Imagine ChatGPT powered by GPT-4o: It functions similarly to Google Assistant and Apple Siri with a human-like voice but retains the robust features of ChatGPT that users rely on daily.
OpenAI has announced that GPT-4o will be rolled out to ChatGPT Plus and Team users, with Enterprise users gaining access soon. Free ChatGPT users will also have limited access to this advanced model. Plus subscribers will enjoy a message limit up to five times greater than free users, while Team and Enterprise users will have even higher limits. Interested users can download the app on Android smartphones and iPhones.
GPT-4o introduces voice and vision capabilities to ChatGPT. While ChatGPT previously only supported text-based interactions, GPT-4o enables the AI chatbot to communicate naturally through speech. For example, users can take a picture of a menu in another language and ask GPT-4o to translate it.

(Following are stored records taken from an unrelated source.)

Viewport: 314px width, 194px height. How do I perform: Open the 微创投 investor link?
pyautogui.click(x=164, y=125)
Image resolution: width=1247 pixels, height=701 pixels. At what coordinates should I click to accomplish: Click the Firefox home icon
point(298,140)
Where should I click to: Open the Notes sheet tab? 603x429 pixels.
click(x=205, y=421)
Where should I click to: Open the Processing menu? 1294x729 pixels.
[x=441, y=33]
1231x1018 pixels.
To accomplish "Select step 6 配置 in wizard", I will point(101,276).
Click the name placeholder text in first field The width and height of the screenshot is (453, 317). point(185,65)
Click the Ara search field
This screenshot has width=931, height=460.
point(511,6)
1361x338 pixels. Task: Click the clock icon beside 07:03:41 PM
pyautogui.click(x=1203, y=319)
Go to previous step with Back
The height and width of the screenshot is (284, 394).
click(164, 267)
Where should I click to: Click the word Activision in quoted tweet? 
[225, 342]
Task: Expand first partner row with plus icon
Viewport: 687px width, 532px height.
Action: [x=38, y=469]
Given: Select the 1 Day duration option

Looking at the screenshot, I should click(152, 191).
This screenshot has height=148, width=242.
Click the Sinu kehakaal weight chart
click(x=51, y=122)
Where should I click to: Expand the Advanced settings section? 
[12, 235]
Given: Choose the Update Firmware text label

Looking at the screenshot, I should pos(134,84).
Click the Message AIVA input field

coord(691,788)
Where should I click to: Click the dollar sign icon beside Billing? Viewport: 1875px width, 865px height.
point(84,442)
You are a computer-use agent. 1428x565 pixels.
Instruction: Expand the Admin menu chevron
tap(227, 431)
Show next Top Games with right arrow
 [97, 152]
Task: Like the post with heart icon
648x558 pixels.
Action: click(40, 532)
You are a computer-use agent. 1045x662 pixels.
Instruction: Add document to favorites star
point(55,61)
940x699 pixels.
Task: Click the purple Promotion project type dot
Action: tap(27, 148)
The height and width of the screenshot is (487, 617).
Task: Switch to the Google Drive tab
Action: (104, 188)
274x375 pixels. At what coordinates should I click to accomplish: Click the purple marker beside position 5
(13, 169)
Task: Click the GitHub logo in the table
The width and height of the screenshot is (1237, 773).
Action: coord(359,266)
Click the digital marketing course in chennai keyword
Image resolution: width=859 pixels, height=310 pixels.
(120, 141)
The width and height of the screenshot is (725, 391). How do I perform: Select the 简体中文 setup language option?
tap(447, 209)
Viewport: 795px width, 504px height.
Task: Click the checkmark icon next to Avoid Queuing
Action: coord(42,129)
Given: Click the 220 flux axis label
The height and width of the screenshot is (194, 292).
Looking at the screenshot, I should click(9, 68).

Additionally, users can learn about the food’s history, significance, and receive recommendations.
“In the future, improvements will allow for more natural, real-time voice conversation and the ability to converse with ChatGPT via real-time video,” the company said.
During a live event, OpenAI CTO Mira Murati demonstrated the chatbot’s capabilities, using “Hey, ChatGPT..” to invoke it and asking a question in Italian, to which ChatGPT responded in English in real time.
OpenAI plans to introduce a new Voice Mode with additional features in an alpha version in the coming weeks, with early access for ChatGPT Plus users.
ChatGPT with GPT-4o offers enhanced language capabilities, both in quality and speed. It now supports over 50 languages across sign-up, login, and user settings, including Indian languages such as Bengali, Gujarati, Hindi, Kannada, Malayalam, Marathi, Punjabi, Tamil, and Telugu.
Murati also demonstrated that the AI chatbot can now exhibit emotions and voice modulation, perceiving emotions from live images via the phone’s camera and responding in various tones and emotions, such as dramatic or robotic voices.